# Aim of the task
Count how many lines of the records contain the string "dialog", treating uppercase and lowercase letters as different. Reply with the number alone.

[Rows of pointing data]
>>>
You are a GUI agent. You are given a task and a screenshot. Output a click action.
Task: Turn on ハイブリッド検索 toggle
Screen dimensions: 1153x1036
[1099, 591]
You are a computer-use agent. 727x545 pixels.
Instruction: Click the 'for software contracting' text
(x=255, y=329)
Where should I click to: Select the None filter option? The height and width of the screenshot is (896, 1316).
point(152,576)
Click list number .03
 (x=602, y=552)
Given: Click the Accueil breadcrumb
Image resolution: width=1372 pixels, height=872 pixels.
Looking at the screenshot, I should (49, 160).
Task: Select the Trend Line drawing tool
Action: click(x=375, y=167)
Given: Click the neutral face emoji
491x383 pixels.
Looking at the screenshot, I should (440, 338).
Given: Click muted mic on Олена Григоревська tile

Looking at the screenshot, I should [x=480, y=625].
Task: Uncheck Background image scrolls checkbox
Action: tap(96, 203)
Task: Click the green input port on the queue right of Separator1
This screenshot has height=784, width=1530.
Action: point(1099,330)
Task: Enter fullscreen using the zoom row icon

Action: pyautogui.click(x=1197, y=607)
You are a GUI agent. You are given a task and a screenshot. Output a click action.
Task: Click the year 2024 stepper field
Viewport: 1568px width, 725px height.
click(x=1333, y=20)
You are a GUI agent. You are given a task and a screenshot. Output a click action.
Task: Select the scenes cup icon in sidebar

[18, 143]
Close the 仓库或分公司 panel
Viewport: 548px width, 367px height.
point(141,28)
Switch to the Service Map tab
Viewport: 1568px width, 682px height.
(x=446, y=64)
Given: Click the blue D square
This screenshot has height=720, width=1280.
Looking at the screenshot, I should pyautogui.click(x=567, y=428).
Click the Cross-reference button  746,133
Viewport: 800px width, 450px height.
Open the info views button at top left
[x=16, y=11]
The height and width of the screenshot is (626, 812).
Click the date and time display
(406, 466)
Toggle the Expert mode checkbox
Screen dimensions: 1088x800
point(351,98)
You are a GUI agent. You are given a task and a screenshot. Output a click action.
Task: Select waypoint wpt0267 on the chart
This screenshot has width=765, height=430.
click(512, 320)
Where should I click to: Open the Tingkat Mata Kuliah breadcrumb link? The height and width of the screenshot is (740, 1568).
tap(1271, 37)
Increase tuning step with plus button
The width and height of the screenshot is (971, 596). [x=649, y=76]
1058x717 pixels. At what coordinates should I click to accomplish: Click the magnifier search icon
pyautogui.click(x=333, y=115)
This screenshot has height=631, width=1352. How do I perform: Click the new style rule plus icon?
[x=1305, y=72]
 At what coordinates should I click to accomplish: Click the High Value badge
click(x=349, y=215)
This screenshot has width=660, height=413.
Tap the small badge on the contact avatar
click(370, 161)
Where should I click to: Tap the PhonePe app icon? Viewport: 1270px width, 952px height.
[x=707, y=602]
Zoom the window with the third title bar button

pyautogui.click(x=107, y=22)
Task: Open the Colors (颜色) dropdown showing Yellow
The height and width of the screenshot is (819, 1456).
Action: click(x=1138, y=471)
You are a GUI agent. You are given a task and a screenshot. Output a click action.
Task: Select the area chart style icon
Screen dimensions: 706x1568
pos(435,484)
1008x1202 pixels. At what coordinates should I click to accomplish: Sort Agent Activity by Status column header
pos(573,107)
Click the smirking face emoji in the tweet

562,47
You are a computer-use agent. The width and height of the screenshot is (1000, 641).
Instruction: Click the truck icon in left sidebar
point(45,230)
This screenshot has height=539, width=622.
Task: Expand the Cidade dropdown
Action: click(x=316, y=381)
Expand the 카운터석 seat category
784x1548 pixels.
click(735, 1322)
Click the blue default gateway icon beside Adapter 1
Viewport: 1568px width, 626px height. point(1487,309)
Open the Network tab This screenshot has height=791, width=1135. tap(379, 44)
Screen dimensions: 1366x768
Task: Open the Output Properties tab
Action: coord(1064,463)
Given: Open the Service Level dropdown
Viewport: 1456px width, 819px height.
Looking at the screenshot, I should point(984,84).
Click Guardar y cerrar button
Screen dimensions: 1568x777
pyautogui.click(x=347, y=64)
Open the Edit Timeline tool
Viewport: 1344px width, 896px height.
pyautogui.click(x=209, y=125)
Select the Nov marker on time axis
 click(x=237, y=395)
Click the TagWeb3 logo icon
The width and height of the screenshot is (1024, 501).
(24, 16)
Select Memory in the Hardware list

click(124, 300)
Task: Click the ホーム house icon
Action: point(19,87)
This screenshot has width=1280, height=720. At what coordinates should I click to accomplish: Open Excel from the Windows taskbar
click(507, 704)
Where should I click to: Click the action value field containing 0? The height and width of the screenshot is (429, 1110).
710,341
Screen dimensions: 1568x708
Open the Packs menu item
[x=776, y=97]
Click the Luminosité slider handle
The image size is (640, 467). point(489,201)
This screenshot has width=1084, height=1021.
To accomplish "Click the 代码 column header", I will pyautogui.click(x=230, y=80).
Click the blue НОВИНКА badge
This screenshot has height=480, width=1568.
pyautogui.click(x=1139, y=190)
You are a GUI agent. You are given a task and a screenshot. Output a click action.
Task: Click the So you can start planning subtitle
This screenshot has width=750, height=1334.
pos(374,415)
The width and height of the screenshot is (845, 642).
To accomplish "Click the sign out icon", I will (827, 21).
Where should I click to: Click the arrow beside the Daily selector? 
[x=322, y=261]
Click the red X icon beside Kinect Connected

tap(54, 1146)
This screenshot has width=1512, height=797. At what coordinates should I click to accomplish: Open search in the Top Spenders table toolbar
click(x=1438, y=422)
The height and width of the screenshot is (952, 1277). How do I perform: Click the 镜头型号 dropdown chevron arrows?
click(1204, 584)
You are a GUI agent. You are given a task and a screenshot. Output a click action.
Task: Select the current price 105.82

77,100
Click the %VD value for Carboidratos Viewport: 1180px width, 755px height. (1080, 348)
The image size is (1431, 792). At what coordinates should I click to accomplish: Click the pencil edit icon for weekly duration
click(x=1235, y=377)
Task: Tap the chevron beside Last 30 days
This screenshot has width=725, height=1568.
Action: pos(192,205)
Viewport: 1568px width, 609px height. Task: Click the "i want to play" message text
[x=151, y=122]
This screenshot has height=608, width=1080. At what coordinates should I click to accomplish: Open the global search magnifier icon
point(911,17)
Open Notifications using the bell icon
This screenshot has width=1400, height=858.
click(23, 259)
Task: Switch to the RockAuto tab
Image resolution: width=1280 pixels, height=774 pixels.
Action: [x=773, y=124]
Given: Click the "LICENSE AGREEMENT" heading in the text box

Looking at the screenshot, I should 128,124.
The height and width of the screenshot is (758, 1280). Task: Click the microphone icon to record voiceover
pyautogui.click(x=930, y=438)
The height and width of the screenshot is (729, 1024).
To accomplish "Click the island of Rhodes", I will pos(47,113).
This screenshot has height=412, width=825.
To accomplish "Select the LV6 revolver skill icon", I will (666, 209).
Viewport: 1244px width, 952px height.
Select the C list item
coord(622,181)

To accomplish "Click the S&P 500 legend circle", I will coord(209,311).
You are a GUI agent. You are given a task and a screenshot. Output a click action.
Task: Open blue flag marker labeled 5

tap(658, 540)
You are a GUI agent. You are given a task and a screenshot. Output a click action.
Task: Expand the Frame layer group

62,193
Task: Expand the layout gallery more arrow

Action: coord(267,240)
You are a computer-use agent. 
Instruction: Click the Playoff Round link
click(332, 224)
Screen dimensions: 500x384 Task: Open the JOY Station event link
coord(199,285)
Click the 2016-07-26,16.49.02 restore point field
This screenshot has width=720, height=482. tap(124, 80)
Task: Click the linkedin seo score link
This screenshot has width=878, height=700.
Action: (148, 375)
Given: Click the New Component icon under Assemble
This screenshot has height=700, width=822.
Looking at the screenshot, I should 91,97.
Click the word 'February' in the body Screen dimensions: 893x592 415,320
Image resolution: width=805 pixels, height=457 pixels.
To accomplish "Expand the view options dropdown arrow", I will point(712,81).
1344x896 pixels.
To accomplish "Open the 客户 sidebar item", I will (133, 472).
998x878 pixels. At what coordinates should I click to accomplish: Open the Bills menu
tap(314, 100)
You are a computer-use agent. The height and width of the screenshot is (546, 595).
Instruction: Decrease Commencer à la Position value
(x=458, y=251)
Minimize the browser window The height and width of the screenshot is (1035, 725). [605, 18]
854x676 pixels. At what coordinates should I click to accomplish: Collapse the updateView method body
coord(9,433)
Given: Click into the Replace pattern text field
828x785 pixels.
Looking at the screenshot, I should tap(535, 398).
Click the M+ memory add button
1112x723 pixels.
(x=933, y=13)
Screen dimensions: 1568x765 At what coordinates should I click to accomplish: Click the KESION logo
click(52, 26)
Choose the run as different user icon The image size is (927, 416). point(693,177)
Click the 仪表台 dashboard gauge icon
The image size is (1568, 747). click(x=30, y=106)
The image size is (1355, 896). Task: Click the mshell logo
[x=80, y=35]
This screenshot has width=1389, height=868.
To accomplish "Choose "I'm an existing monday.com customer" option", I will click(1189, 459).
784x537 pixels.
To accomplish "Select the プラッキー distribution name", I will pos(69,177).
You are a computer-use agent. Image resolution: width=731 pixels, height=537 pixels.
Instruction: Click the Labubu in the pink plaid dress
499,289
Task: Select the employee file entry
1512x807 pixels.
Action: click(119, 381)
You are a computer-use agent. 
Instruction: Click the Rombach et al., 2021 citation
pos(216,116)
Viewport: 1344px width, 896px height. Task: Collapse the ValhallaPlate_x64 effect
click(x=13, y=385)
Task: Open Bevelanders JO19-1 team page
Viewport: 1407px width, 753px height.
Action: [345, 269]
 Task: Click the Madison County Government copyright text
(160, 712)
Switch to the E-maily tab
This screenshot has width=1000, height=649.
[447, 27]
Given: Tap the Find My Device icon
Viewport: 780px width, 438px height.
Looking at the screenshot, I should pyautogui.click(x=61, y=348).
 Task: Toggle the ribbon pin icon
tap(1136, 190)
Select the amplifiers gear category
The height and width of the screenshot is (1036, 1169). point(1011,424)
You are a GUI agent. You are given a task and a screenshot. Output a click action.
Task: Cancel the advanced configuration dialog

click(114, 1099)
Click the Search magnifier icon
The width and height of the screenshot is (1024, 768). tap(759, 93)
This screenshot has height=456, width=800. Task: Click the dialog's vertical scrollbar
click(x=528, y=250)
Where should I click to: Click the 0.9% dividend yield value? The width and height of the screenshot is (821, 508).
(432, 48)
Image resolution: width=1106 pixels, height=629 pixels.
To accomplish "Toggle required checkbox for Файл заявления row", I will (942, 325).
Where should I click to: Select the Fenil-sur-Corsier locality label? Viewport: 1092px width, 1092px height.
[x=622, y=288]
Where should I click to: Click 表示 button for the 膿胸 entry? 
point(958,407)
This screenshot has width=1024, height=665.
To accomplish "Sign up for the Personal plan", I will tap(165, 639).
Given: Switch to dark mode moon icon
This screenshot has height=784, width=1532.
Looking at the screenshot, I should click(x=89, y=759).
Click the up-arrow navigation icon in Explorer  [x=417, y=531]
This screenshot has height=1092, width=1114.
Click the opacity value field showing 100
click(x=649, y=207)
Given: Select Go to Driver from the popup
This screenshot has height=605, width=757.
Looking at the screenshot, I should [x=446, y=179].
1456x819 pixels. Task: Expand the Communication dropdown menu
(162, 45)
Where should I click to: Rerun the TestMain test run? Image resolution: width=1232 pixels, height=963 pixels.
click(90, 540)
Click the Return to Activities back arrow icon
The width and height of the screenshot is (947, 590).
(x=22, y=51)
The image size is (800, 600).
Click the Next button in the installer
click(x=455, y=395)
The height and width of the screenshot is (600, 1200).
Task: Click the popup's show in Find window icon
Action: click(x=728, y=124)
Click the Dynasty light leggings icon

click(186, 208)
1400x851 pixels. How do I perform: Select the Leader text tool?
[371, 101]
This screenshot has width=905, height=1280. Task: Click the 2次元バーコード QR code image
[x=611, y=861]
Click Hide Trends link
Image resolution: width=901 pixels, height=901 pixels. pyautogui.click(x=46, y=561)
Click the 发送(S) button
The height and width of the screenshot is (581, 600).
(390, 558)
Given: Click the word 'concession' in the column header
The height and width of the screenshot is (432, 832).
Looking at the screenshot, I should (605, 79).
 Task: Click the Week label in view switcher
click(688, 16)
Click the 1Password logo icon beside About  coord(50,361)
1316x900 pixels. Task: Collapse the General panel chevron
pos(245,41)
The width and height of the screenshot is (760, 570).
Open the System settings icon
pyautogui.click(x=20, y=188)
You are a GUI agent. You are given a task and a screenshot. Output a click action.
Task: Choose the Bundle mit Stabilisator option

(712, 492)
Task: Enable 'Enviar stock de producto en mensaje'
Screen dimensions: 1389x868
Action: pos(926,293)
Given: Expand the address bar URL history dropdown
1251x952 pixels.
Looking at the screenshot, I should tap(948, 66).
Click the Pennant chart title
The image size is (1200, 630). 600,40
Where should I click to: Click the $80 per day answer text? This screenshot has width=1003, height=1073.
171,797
<<<
# Task result
2